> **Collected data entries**
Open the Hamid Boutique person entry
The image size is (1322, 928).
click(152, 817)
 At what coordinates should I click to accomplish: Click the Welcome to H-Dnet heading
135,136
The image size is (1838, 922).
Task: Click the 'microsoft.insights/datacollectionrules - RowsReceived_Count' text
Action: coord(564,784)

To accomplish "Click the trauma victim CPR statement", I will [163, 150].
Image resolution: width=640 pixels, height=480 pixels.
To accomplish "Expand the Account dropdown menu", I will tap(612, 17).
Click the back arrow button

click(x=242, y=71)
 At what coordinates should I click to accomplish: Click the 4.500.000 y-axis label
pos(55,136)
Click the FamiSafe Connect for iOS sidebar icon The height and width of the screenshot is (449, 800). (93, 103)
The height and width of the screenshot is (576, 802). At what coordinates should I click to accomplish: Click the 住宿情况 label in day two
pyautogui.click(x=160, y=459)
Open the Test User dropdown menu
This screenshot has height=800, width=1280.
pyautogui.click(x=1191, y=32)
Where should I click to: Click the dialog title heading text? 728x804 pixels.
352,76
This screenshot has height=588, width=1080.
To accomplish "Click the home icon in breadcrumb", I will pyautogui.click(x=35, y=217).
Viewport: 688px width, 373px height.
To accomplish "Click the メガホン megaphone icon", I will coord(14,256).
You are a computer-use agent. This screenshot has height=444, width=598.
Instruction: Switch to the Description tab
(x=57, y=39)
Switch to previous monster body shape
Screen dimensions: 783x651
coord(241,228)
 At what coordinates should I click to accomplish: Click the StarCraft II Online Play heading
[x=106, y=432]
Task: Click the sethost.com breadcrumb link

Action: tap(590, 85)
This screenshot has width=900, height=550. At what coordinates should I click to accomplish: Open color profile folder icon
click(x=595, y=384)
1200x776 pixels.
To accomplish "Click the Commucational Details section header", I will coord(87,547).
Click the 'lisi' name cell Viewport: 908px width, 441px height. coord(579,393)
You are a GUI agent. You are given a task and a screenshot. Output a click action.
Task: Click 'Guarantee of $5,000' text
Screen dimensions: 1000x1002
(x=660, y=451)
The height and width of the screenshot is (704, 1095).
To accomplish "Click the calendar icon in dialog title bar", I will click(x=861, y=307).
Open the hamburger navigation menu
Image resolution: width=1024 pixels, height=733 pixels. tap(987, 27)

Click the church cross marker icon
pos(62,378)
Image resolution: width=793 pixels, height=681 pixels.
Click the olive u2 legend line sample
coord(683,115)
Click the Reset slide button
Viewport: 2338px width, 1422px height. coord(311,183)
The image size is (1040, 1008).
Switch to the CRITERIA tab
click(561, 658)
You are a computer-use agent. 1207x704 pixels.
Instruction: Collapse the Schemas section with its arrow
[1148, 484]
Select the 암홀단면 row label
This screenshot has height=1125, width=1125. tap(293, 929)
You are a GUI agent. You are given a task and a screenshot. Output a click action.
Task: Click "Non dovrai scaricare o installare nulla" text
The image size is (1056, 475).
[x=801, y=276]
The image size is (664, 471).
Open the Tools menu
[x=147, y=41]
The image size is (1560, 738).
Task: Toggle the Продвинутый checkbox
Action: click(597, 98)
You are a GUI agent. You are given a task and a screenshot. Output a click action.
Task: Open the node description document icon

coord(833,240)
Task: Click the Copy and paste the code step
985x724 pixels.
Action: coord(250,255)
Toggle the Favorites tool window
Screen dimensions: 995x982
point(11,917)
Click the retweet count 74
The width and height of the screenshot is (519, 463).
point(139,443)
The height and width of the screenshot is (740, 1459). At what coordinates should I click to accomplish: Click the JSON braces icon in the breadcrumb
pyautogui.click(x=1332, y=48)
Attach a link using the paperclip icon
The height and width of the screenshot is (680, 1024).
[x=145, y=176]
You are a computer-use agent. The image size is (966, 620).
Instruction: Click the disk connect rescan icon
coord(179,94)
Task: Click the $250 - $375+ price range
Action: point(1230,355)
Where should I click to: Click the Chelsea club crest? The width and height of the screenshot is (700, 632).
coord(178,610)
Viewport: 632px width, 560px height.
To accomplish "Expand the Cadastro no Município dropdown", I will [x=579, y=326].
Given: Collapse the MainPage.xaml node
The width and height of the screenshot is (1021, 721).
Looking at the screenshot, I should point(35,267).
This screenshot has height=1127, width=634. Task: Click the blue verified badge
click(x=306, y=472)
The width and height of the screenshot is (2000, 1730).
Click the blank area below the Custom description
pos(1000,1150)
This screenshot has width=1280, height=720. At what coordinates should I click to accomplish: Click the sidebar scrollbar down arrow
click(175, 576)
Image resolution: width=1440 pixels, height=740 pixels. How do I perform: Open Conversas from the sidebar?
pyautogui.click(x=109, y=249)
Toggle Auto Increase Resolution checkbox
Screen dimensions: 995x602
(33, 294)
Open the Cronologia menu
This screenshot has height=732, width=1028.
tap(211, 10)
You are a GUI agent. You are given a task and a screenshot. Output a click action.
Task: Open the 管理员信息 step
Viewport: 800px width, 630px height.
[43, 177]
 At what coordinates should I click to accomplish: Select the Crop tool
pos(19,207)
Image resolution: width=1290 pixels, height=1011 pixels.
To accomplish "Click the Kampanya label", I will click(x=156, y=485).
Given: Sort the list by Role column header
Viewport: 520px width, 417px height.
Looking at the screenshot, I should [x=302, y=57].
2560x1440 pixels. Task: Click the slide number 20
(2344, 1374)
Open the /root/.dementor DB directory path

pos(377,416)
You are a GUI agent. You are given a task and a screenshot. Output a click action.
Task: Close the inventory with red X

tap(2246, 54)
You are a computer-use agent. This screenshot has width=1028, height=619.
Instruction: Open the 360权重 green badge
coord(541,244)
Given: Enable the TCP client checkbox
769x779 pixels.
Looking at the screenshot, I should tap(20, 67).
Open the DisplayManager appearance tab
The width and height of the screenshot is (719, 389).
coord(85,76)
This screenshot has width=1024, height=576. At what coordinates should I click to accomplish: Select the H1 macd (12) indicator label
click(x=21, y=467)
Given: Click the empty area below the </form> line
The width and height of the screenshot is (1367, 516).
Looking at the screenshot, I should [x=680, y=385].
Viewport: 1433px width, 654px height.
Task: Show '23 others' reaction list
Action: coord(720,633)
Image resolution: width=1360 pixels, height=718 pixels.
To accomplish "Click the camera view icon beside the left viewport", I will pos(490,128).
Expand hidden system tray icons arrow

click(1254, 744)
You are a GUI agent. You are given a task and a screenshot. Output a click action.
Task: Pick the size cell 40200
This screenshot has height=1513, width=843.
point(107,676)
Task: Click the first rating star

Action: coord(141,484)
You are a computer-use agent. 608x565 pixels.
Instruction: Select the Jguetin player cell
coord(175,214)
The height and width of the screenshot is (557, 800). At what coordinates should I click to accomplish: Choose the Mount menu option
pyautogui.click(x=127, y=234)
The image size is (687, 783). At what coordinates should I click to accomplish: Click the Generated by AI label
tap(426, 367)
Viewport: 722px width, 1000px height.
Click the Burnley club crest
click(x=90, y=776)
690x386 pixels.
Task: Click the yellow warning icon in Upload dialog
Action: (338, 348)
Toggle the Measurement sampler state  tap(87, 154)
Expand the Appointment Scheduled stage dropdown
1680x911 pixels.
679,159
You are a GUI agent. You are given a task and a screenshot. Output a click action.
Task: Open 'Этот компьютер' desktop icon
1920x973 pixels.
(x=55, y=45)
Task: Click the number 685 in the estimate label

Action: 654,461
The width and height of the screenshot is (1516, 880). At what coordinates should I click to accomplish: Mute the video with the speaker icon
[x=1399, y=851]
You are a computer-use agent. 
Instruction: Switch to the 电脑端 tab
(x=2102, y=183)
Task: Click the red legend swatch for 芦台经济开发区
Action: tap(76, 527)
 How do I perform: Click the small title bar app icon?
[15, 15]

> **PROBLEM TO WORK ON**
Exactly what appears above must be set down again in full.

> **RESPONSE**
Open the Hamid Boutique person entry
The image size is (1322, 928).
click(152, 817)
 At what coordinates should I click to accomplish: Click the Welcome to H-Dnet heading
135,136
The image size is (1838, 922).
Task: Click the 'microsoft.insights/datacollectionrules - RowsReceived_Count' text
Action: coord(564,784)

To accomplish "Click the trauma victim CPR statement", I will [163, 150].
Image resolution: width=640 pixels, height=480 pixels.
To accomplish "Expand the Account dropdown menu", I will tap(612, 17).
Click the back arrow button

click(x=242, y=71)
 At what coordinates should I click to accomplish: Click the 4.500.000 y-axis label
pos(55,136)
Click the FamiSafe Connect for iOS sidebar icon The height and width of the screenshot is (449, 800). (93, 103)
The height and width of the screenshot is (576, 802). At what coordinates should I click to accomplish: Click the 住宿情况 label in day two
pyautogui.click(x=160, y=459)
Open the Test User dropdown menu
This screenshot has height=800, width=1280.
pyautogui.click(x=1191, y=32)
Where should I click to: Click the dialog title heading text? 728x804 pixels.
352,76
This screenshot has height=588, width=1080.
To accomplish "Click the home icon in breadcrumb", I will pyautogui.click(x=35, y=217).
Viewport: 688px width, 373px height.
To accomplish "Click the メガホン megaphone icon", I will coord(14,256).
You are a computer-use agent. This screenshot has height=444, width=598.
Instruction: Switch to the Description tab
(x=57, y=39)
Switch to previous monster body shape
Screen dimensions: 783x651
coord(241,228)
 At what coordinates should I click to accomplish: Click the StarCraft II Online Play heading
[x=106, y=432]
Task: Click the sethost.com breadcrumb link

Action: tap(590, 85)
This screenshot has width=900, height=550. At what coordinates should I click to accomplish: Open color profile folder icon
click(x=595, y=384)
1200x776 pixels.
To accomplish "Click the Commucational Details section header", I will coord(87,547).
Click the 'lisi' name cell Viewport: 908px width, 441px height. coord(579,393)
You are a GUI agent. You are given a task and a screenshot. Output a click action.
Task: Click 'Guarantee of $5,000' text
Screen dimensions: 1000x1002
(x=660, y=451)
The height and width of the screenshot is (704, 1095).
To accomplish "Click the calendar icon in dialog title bar", I will click(x=861, y=307).
Open the hamburger navigation menu
Image resolution: width=1024 pixels, height=733 pixels. tap(987, 27)

Click the church cross marker icon
pos(62,378)
Image resolution: width=793 pixels, height=681 pixels.
Click the olive u2 legend line sample
coord(683,115)
Click the Reset slide button
Viewport: 2338px width, 1422px height. coord(311,183)
The image size is (1040, 1008).
Switch to the CRITERIA tab
click(561, 658)
You are a computer-use agent. 1207x704 pixels.
Instruction: Collapse the Schemas section with its arrow
[1148, 484]
Select the 암홀단면 row label
This screenshot has height=1125, width=1125. tap(293, 929)
You are a GUI agent. You are given a task and a screenshot. Output a click action.
Task: Click "Non dovrai scaricare o installare nulla" text
The image size is (1056, 475).
[x=801, y=276]
The image size is (664, 471).
Open the Tools menu
[x=147, y=41]
The image size is (1560, 738).
Task: Toggle the Продвинутый checkbox
Action: click(597, 98)
You are a GUI agent. You are given a task and a screenshot. Output a click action.
Task: Open the node description document icon

coord(833,240)
Task: Click the Copy and paste the code step
985x724 pixels.
Action: coord(250,255)
Toggle the Favorites tool window
Screen dimensions: 995x982
point(11,917)
Click the retweet count 74
The width and height of the screenshot is (519, 463).
point(139,443)
The height and width of the screenshot is (740, 1459). At what coordinates should I click to accomplish: Click the JSON braces icon in the breadcrumb
pyautogui.click(x=1332, y=48)
Attach a link using the paperclip icon
The height and width of the screenshot is (680, 1024).
[x=145, y=176]
You are a computer-use agent. The image size is (966, 620).
Instruction: Click the disk connect rescan icon
coord(179,94)
Task: Click the $250 - $375+ price range
Action: point(1230,355)
Where should I click to: Click the Chelsea club crest? The width and height of the screenshot is (700, 632).
coord(178,610)
Viewport: 632px width, 560px height.
To accomplish "Expand the Cadastro no Município dropdown", I will [x=579, y=326].
Given: Collapse the MainPage.xaml node
The width and height of the screenshot is (1021, 721).
Looking at the screenshot, I should point(35,267).
This screenshot has height=1127, width=634. Task: Click the blue verified badge
click(x=306, y=472)
The width and height of the screenshot is (2000, 1730).
Click the blank area below the Custom description
pos(1000,1150)
This screenshot has width=1280, height=720. At what coordinates should I click to accomplish: Click the sidebar scrollbar down arrow
click(175, 576)
Image resolution: width=1440 pixels, height=740 pixels. How do I perform: Open Conversas from the sidebar?
pyautogui.click(x=109, y=249)
Toggle Auto Increase Resolution checkbox
Screen dimensions: 995x602
(33, 294)
Open the Cronologia menu
This screenshot has height=732, width=1028.
tap(211, 10)
You are a GUI agent. You are given a task and a screenshot. Output a click action.
Task: Open the 管理员信息 step
Viewport: 800px width, 630px height.
[43, 177]
 At what coordinates should I click to accomplish: Select the Crop tool
pos(19,207)
Image resolution: width=1290 pixels, height=1011 pixels.
To accomplish "Click the Kampanya label", I will click(x=156, y=485).
Given: Sort the list by Role column header
Viewport: 520px width, 417px height.
Looking at the screenshot, I should [x=302, y=57].
2560x1440 pixels. Task: Click the slide number 20
(2344, 1374)
Open the /root/.dementor DB directory path

pos(377,416)
You are a GUI agent. You are given a task and a screenshot. Output a click action.
Task: Close the inventory with red X

tap(2246, 54)
You are a computer-use agent. This screenshot has width=1028, height=619.
Instruction: Open the 360权重 green badge
coord(541,244)
Given: Enable the TCP client checkbox
769x779 pixels.
Looking at the screenshot, I should tap(20, 67).
Open the DisplayManager appearance tab
The width and height of the screenshot is (719, 389).
coord(85,76)
This screenshot has width=1024, height=576. At what coordinates should I click to accomplish: Select the H1 macd (12) indicator label
click(x=21, y=467)
Given: Click the empty area below the </form> line
The width and height of the screenshot is (1367, 516).
Looking at the screenshot, I should [x=680, y=385].
Viewport: 1433px width, 654px height.
Task: Show '23 others' reaction list
Action: coord(720,633)
Image resolution: width=1360 pixels, height=718 pixels.
To accomplish "Click the camera view icon beside the left viewport", I will pos(490,128).
Expand hidden system tray icons arrow

click(1254, 744)
You are a GUI agent. You are given a task and a screenshot. Output a click action.
Task: Pick the size cell 40200
This screenshot has height=1513, width=843.
point(107,676)
Task: Click the first rating star

Action: coord(141,484)
You are a computer-use agent. 608x565 pixels.
Instruction: Select the Jguetin player cell
coord(175,214)
The height and width of the screenshot is (557, 800). At what coordinates should I click to accomplish: Choose the Mount menu option
pyautogui.click(x=127, y=234)
The image size is (687, 783). At what coordinates should I click to accomplish: Click the Generated by AI label
tap(426, 367)
Viewport: 722px width, 1000px height.
Click the Burnley club crest
click(x=90, y=776)
690x386 pixels.
Task: Click the yellow warning icon in Upload dialog
Action: (338, 348)
Toggle the Measurement sampler state  tap(87, 154)
Expand the Appointment Scheduled stage dropdown
1680x911 pixels.
679,159
You are a GUI agent. You are given a task and a screenshot. Output a click action.
Task: Open 'Этот компьютер' desktop icon
1920x973 pixels.
(x=55, y=45)
Task: Click the number 685 in the estimate label

Action: 654,461
The width and height of the screenshot is (1516, 880). At what coordinates should I click to accomplish: Mute the video with the speaker icon
[x=1399, y=851]
You are a computer-use agent. 
Instruction: Switch to the 电脑端 tab
(x=2102, y=183)
Task: Click the red legend swatch for 芦台经济开发区
Action: tap(76, 527)
 How do I perform: Click the small title bar app icon?
[15, 15]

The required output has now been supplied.